Required action
Begin at the line where "Where should I" appears and reproduce exactly every line through the end of the data below, both included, skipping pictures.

Materials provided
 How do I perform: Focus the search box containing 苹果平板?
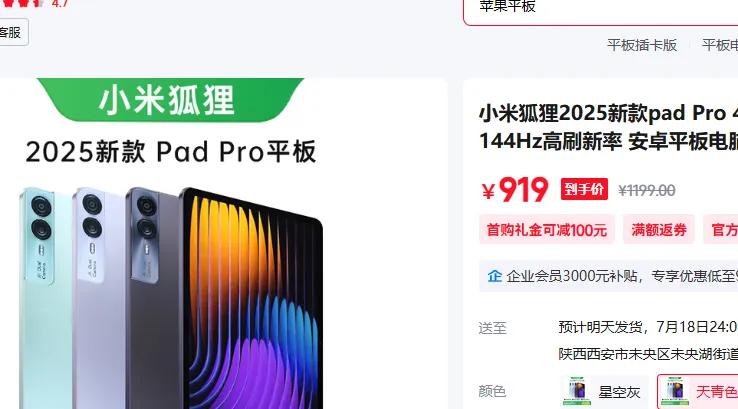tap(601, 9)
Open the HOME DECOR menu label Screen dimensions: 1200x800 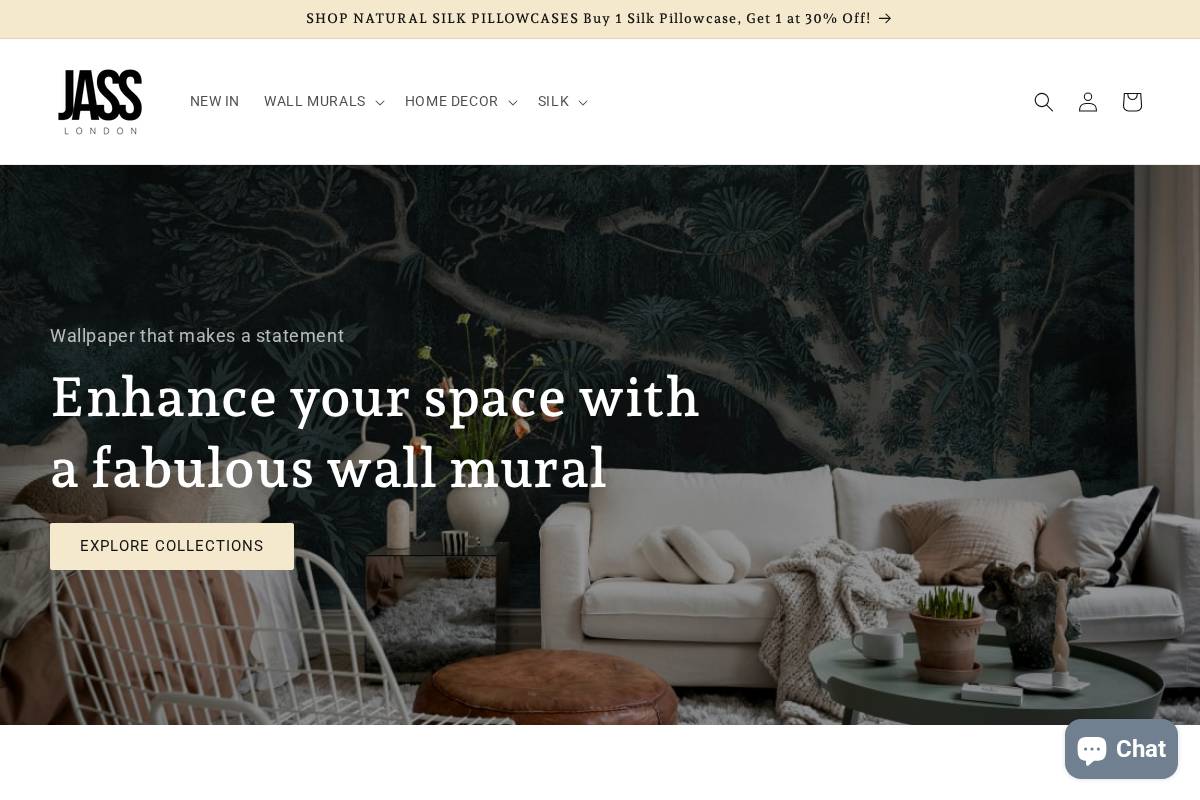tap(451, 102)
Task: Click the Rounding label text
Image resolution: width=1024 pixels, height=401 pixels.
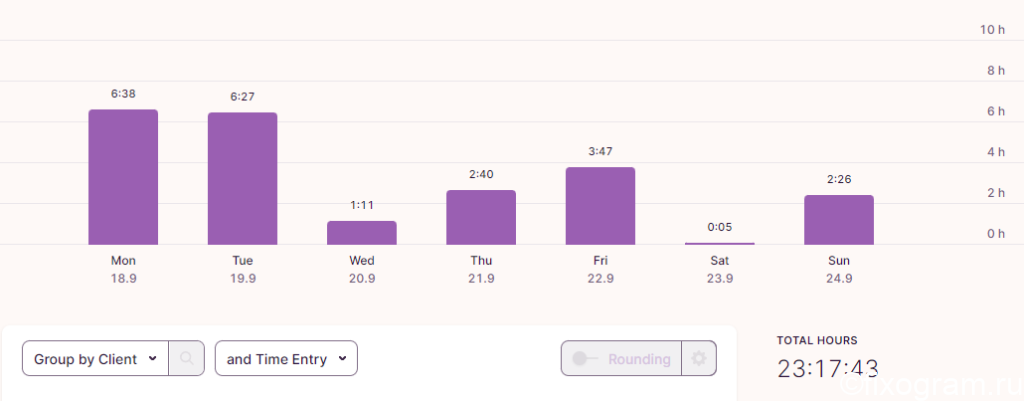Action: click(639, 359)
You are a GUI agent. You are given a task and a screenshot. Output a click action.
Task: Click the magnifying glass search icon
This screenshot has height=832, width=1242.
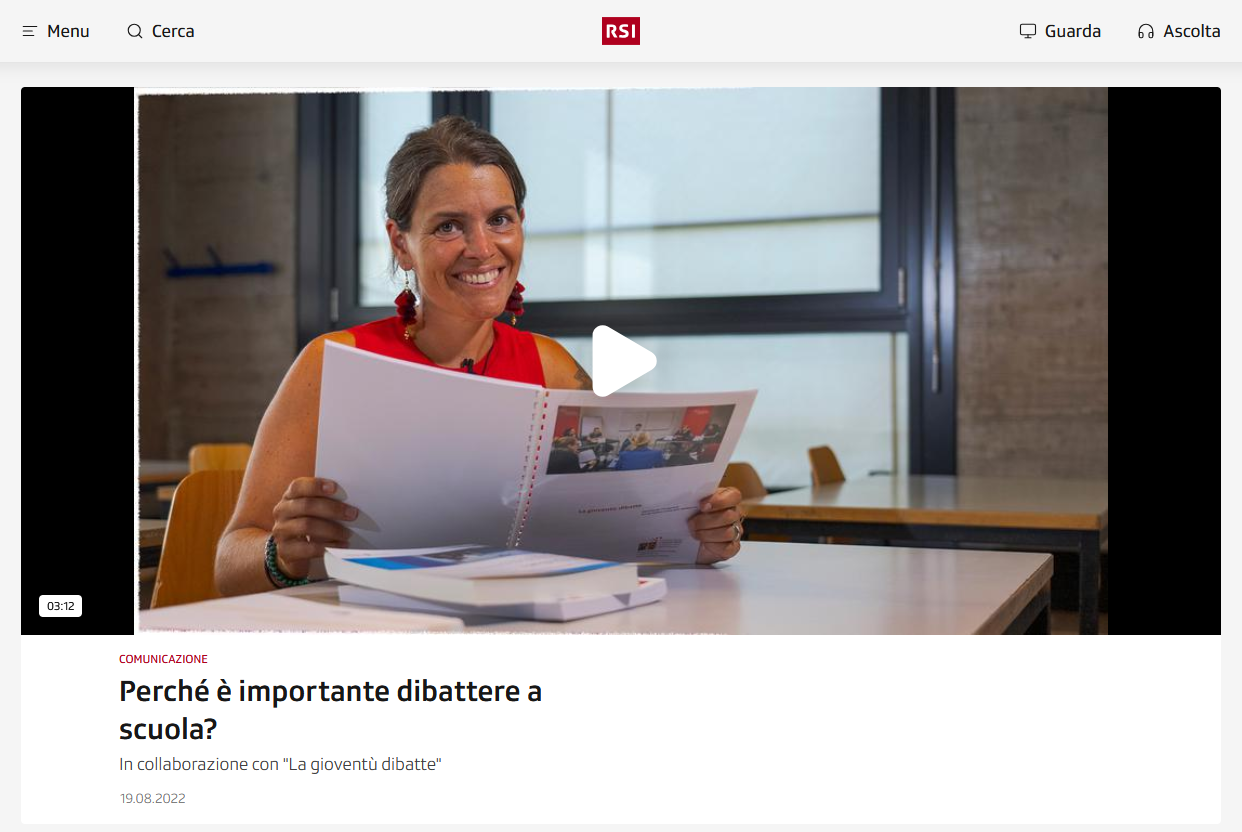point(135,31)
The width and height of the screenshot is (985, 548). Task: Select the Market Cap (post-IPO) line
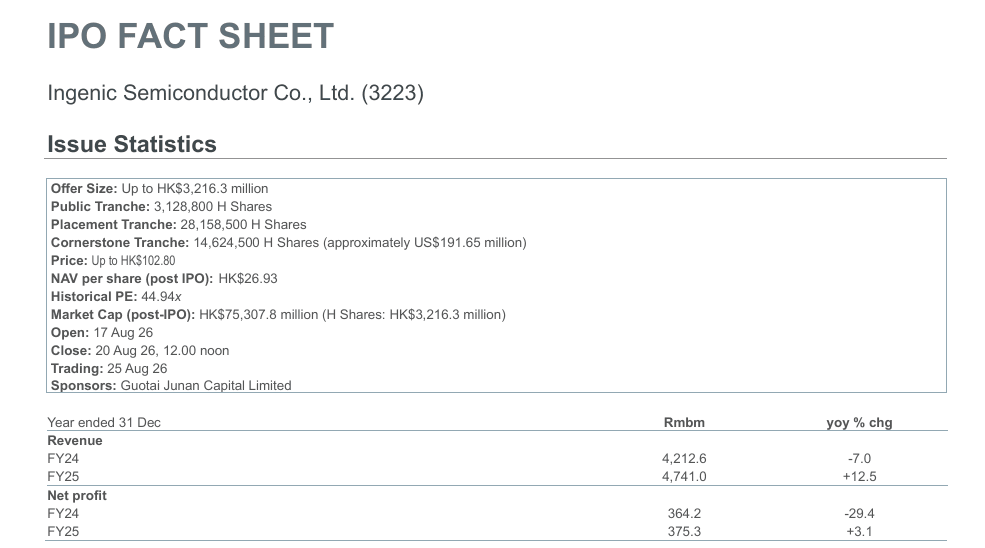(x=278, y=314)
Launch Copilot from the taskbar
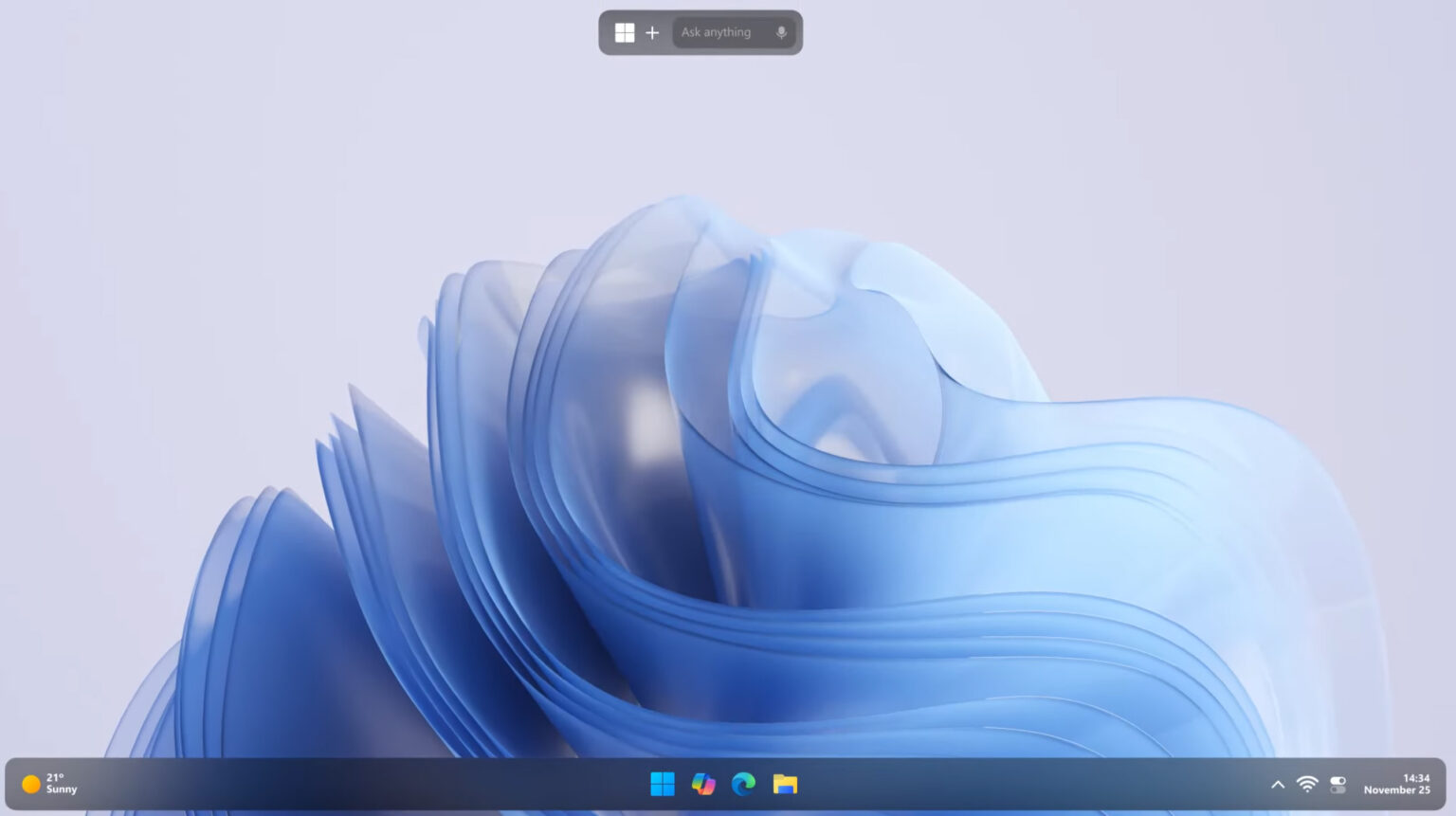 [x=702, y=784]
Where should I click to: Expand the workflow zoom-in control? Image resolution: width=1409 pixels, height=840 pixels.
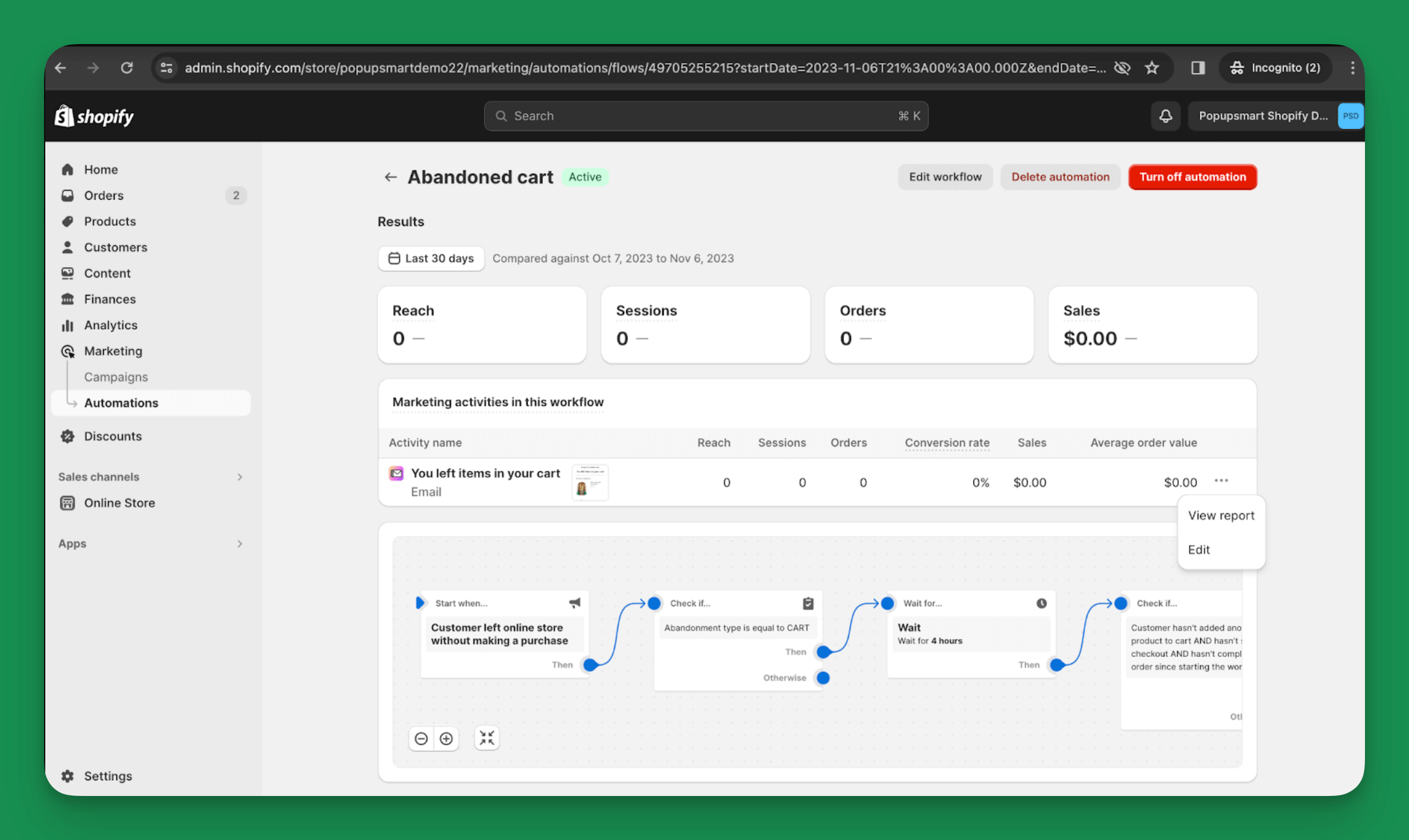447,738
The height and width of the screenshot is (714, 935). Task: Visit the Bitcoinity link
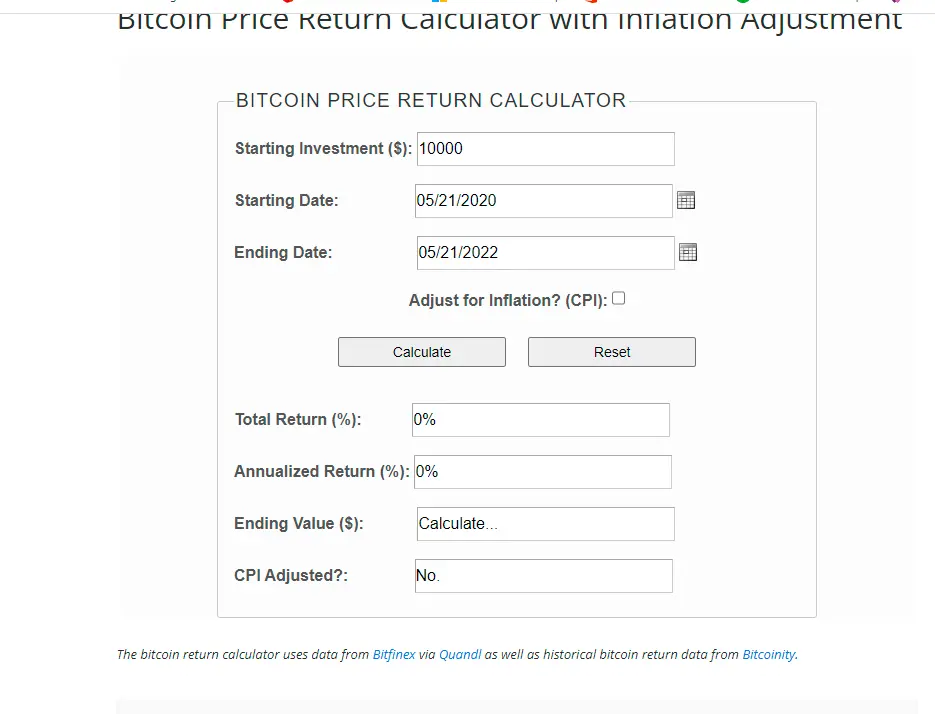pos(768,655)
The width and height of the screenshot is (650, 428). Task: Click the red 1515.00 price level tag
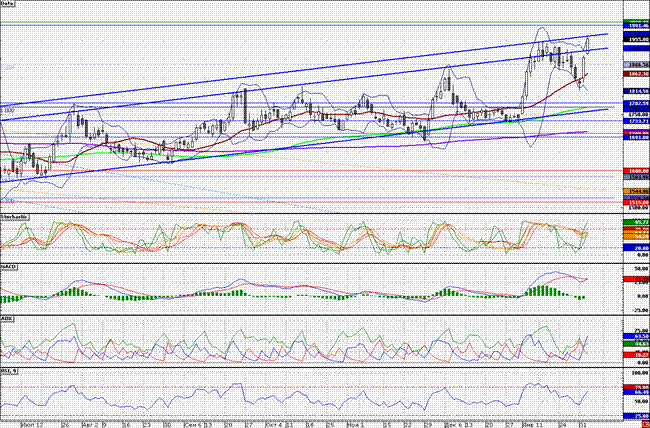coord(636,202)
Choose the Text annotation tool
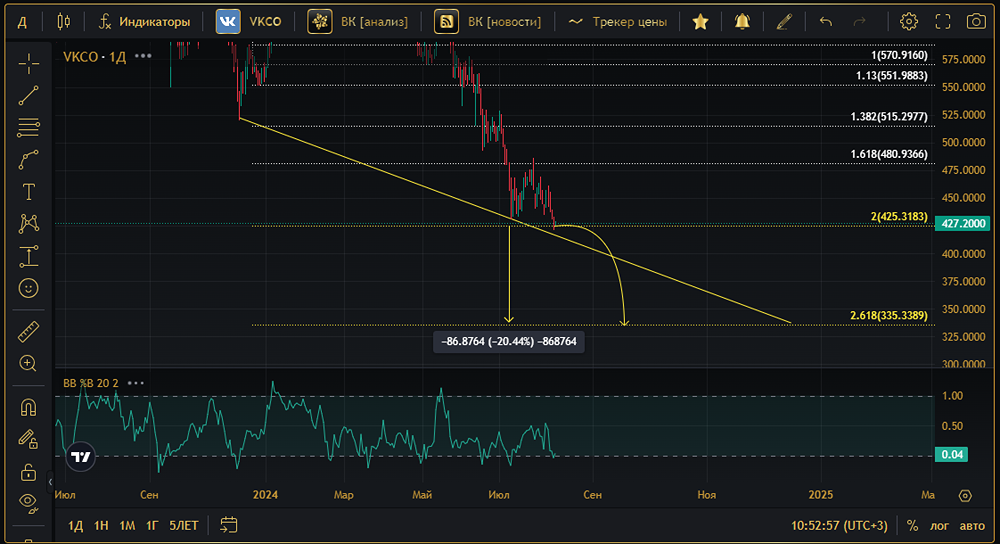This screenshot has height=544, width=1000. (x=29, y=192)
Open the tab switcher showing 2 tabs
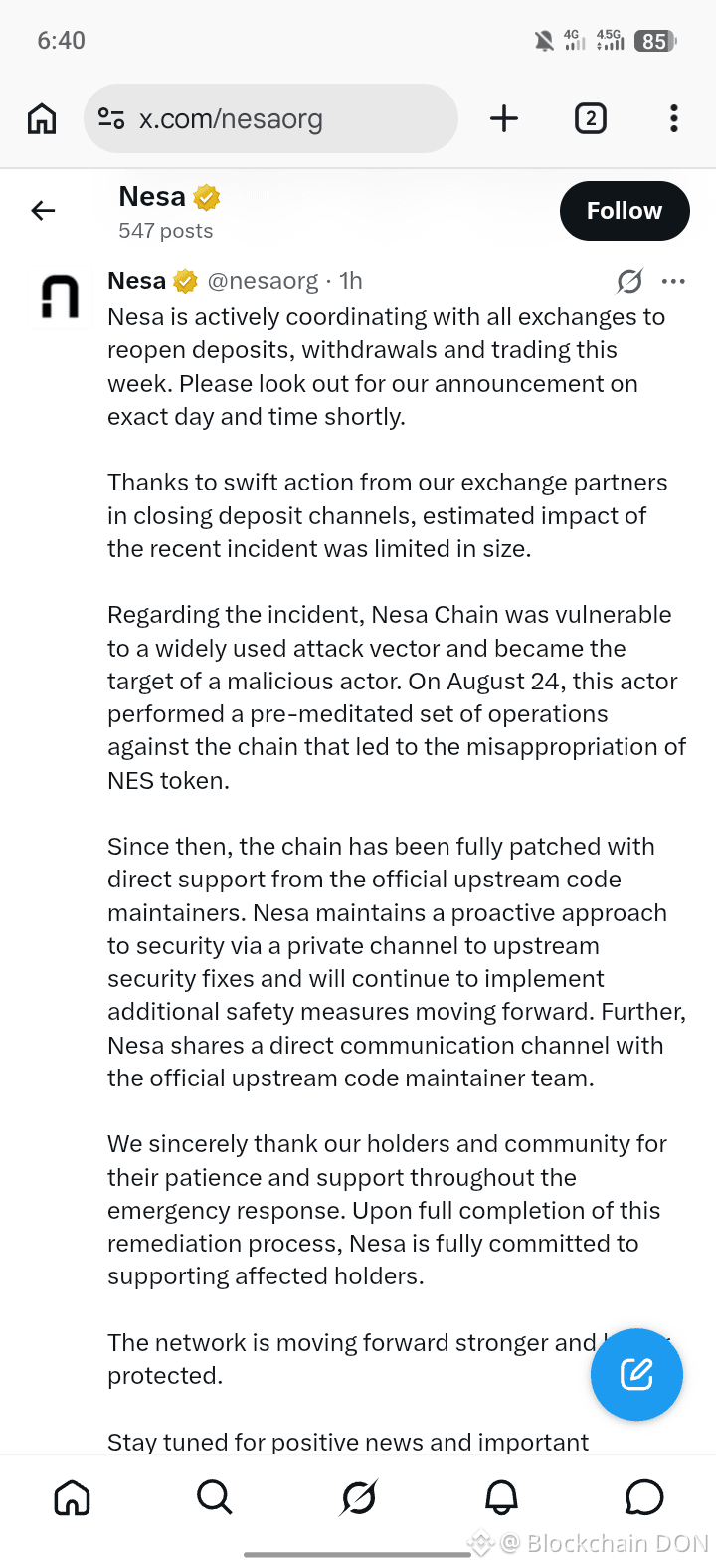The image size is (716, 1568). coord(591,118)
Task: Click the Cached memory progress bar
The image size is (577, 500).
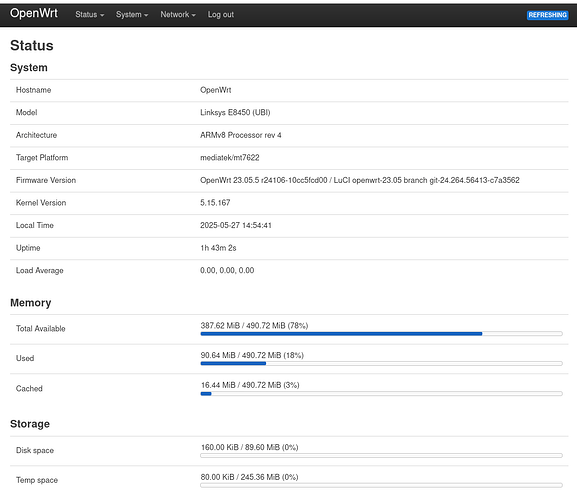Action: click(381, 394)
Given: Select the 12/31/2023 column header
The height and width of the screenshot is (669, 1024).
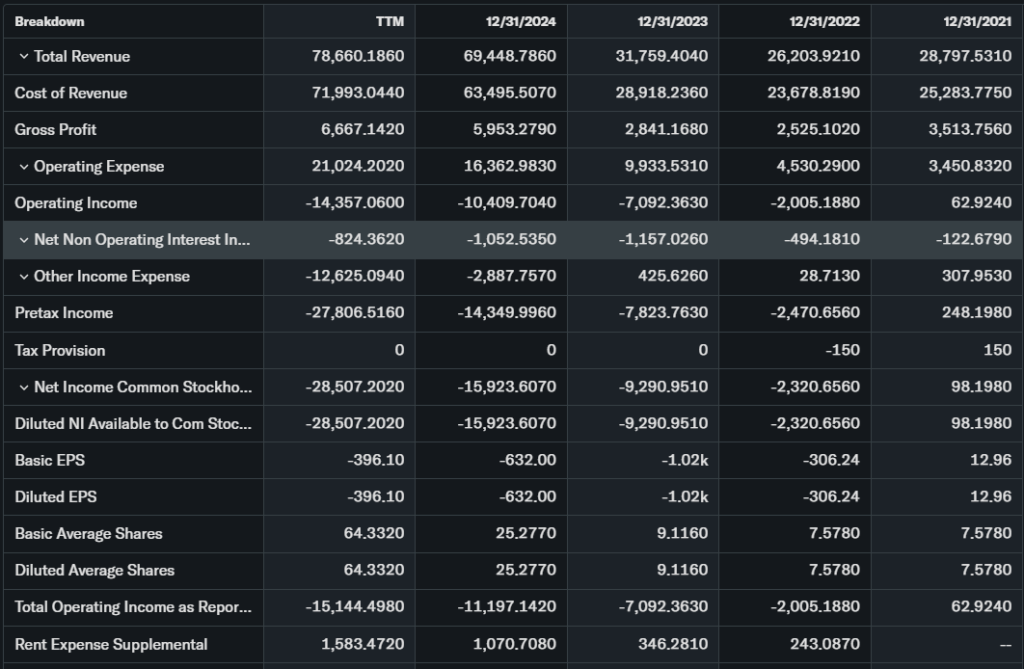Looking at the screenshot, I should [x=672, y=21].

Solved problem
Where should I click to: Expand the workflow zoom-in control? Image resolution: width=1409 pixels, height=840 pixels.
447,738
The height and width of the screenshot is (714, 935). Task: Visit the Bitcoinity link
pos(768,655)
The width and height of the screenshot is (650, 428). Task: Click the red 1515.00 price level tag
coord(636,202)
Choose the Text annotation tool
This screenshot has height=544, width=1000. (x=29, y=192)
Open the tab switcher showing 2 tabs
The image size is (716, 1568). coord(591,118)
Task: Click the Cached memory progress bar
The image size is (577, 500).
Action: click(381, 394)
Given: Select the 12/31/2023 column header
The height and width of the screenshot is (669, 1024).
Looking at the screenshot, I should [x=672, y=21].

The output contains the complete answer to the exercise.